Numerous other regional bank holding companies, including Signet Banking Corp. and Crestar Financial Corp. in the Washington area, recently have boosted reserves for Third World debt in an effort to put the problem behind them.
In announcing Washington Bancorp's decision, Chairman Luther H. Hodges Jr. said the decision "was made to follow the practice by many leading banking institutions of establishing a loss reserve of 50 percent for all nontrade-related debt in Latin America.
"These actions reflect the realities of the marketplace, and strengthen our earnings for the future," Hodges said.
A spokeswoman added that the bank believes that it now has adequate reserves to cover possible losses from loans to less developed countries.
Bell Atlantic Corp. said 1987 profit rose 6 percent, to $1.24 billion ($6.24), from $1.17 billion ($5.85) in 1986. The company reported operating revenue of $10.3 million for the year, compared with $9.9 billion in the year before.

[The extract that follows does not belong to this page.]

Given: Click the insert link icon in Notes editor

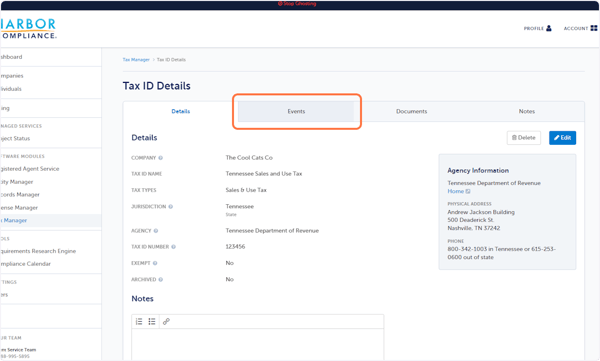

The Philadelphia-based regional telephone company, whose subsidiaries include Chesapeake & Potomac Telephone Cos., said it earned $285 million ($1.44) in the fourth quarter, up 5 percent from $271.9 million ($1.37) a year ago.
Operating revenue in the quarter was flat at $2.6 billion.
"With our 1987 results, we have achieved our objective of improving year-over-year earnings in the 6 to 8 percent range," said Bell Atlantic Chairman Thomas E. Bolger.
"These earnings reflect the strength and vibrancy of the economy in the middle-Atlantic states, as well as the increasingly important contributions of our enterprise companies" -- divisions that are working on such new, growing ventures as cellular telephone communications, computer maintenance and financial services, Bolger said.